I come home. I tell myself, “Take your heart, yank it off, and throw it on the floor. Step on it so hard until you cannot read the name of that boy.” I take a deep breath and tell myself, “Your feelings, they suck. Have no feelings. You got this.”
I should have known that if I had this, I wouldn’t have to give myself a pep talk. Developing feelings for a person is scary, annoying and exciting, especially when you know you shouldn’t like them.
I hate it when it slowly creeps up on you. For example, you and this person have always liked the same band, but all of a sudden you guys “like” the same band and you begin to think it’s a sign. You begin to wonder why your friend even likes this person. You know this person so much more.
It’s like asking God for the right person to show up but when the right person shows up, you’re not there to open the door. Instead, your friend opens the door and says hi to your right person.

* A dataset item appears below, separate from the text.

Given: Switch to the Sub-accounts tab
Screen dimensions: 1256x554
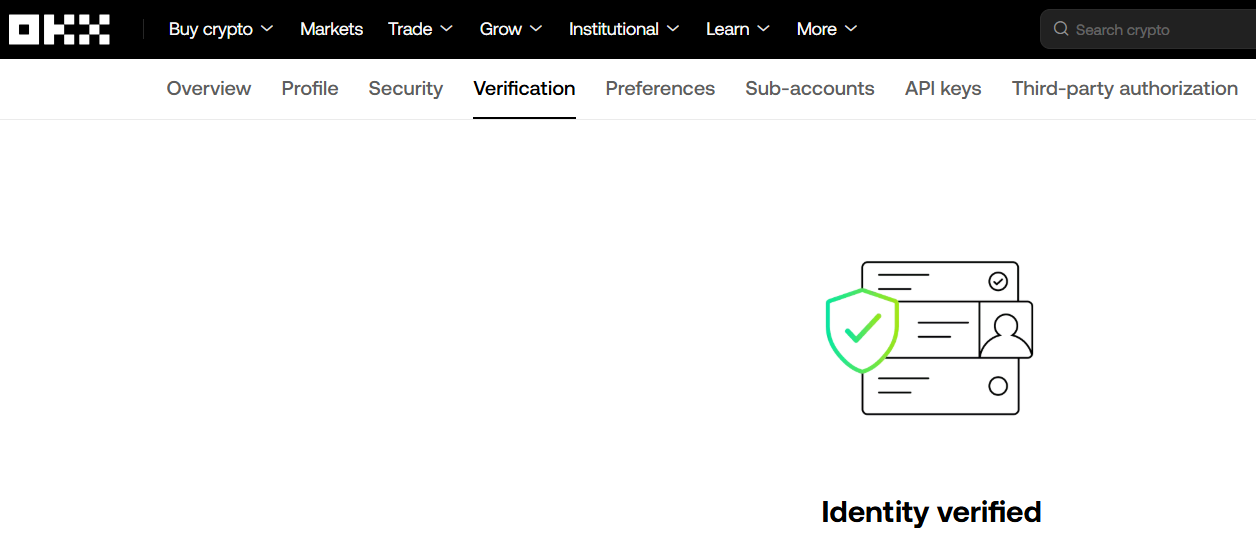Looking at the screenshot, I should 810,88.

Your friend is oblivious, she’s just happy that she’s in the same room as her crush. And you’re oblivious too at first, you’re not acting like yourself. But this person excites you. You make them laugh and they make you smile, but you have to remind yourself this hangout is for your friend.
Your friend and her crush begin to talk during the hangout. You are talking to another friend but your eyes keep on shifting back to your friend and her crush, not because you’re excited that they are finally talking but because you are a little bit scared. Are they actually going to date? They look cute together. Wow, she looks beautiful, this is going to be so great.
The next day, she tells you how close they’ve gotten. You don’t tell her that you talk to him too, maybe a little bit too much.
You are trying so hard to suppress your feelings; you are desperate for them to leave.
Yo go home and ask God to erase those feelings. When God doesn’t, you think it’s a sign. However, you’re smart enough to know it’s not.
You go to your phone and delete your text conversations. You think to yourself, “I’ve got this.” Five minutes later, he texts, and you guys talk for hours.
You are eating with your friend. She’s in awe of this boy. It is getting exhausting to pretend this much. Every time she mentions something you already know about him, you try so hard not to laugh or smile and say you already know.
She continues to talk about him; you’re thinking that maybe you’ll tell her. You don’t. Instead, you go home and write a song about him and keep hoping the feelings will go away. They don’t; the opposite occurs. Freaking Spotify starts recommending songs that remind you of him. So, you log off. As soon as you do, your friend calls and reminds you to invite him to her birthday party. You text him and talk about everything but the birthday party.
The party finally arrives. Everyone is there. He shows up late and when you see him you see your friend smiling, happy as hell. You think to yourself, let the acting begin once again. I’m talking Oscars here, and it works for a little bit.
You need to cool down. You go outside.
You hope no one follows you.You hope he doesn’t follow you.
You hope he does.
He follows you.
When you turn, you see your friend stare at you both through the window.